Nelson was sued alongside Spitzer and the county by former prosecutor Tracy Miller, who claimed she was harassed by Nelson and Spitzer for helping other women report sexual harassment in the DA’s office.
[Read: OC Supervisors Don’t Answer Calls For Action Against DA For Harassment of Female Prosecutors]
A jury found Nelson harassed Miller, but noted he did not “engage in the conduct with malice, oppression, or fraud.” Miller ultimately won $2 million for her suit.
OC Superior Court Judge Richard Zimmer is also named in a civil suit brought by an anonymous prosecutor, claiming retaliation after she reported being sexually harassed by two different managers at the DA’s office while Zimmer was a supervisor there.
“Plaintiff was subjected to disparate treatment, public humiliation, and unequal enforcement of workplace rules. She also observed a broader pattern within OCDA of disparate discipline and promotional opportunities that specifically affected attorneys of minority ethnicities,” her lawyers wrote. “These inequities were noted and remarked upon by peers, judges, and other members of the legal community.”
After filing complaints, she claims Zimmer filed a series of complaints about her work to “weaponize these stale allegations into a sham disciplinary investigation.”
The case also claimed that Nelson “threatened to terminate Plaintiff if she did not withdraw her judicial application,” and that she feared retaliation moving forward.
That case has not yet gone to trial and she has not received a settlement.
Ethical Challenges Linger for Some Judges Despite Absence of Charges
County Supervisor Andrew Do pleaded guilty to bribery in 2024 in a packed room at the Ronald Reagan courthouse, admitting he’d worked with both his daughters to illegally divert over $10 million to contracts who gave him bribe money he used to pay his property taxes.
[Read: Former OC Supervisor Andrew Do Pleads Guilty to Bribery Scheme]
But there was one person absent from the courtroom that day – his wife, then-Orange County Assistant Presiding Judge Cheri Pham, the second most powerful judge in the county who works just across the street and heard 17 different cases that day.

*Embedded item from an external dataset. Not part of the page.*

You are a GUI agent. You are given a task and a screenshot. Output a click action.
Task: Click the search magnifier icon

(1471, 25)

Pham was never charged with anything, but the rest of her family has been named by federal prosecutors in their investigation.

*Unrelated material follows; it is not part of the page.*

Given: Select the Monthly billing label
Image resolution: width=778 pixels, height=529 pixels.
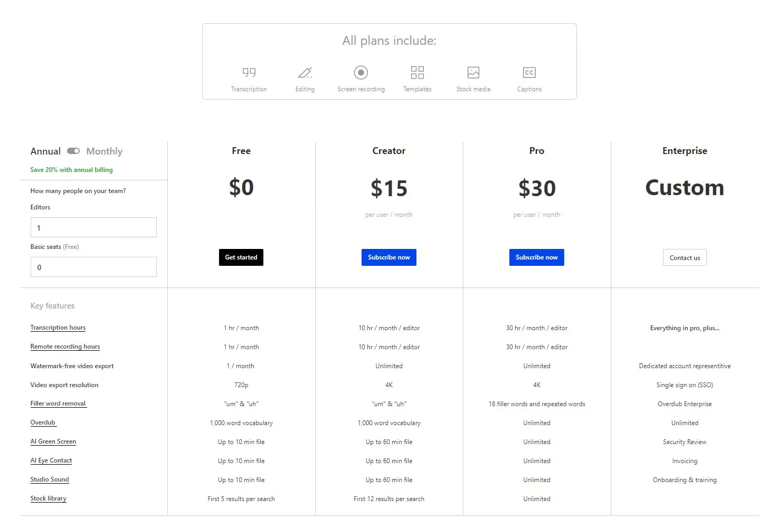Looking at the screenshot, I should tap(105, 151).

Pham was on track to take over as presiding judge of the OC Superior Court, but took herself out of the running after her husband’s arrest.
[Read: County Supervisor’s Wife Declines To Seek Top Judge Seat Amidst Family Controversy]
She remains a judge on the family law panel, according to the court’s website.
Judge Ebrahim Baytieh has also faced a series of questions over his conduct in the District Attorney’s office, with DA Todd Spitzer going from calling him his “ethical North Star,” to firing him for failing to turn over evidence in a case.
[Read: Santana: Did OC District Attorney Todd Spitzer Fire a Top Prosecutor to Protect Himself?]
Baytieh was also directly named in a lawsuit against the county from former Public Defender Scott Sanders, alleging Baytieh failed to properly oversee the confidential informants program.
That same program was embroiled in an investigation from the federal Department of Justice for years, with investigators concluding the program “systematically violated criminal Sixth Amendment right to counsel and Fourteenth Amendment right to due process of law,” for numerous prisoners in Orange County jails.
Shortly after he was fired, Baytieh won an election for judge and was put in charge of the state’s controversial CARE Court program, which has continued to face questions statewide over whether it works.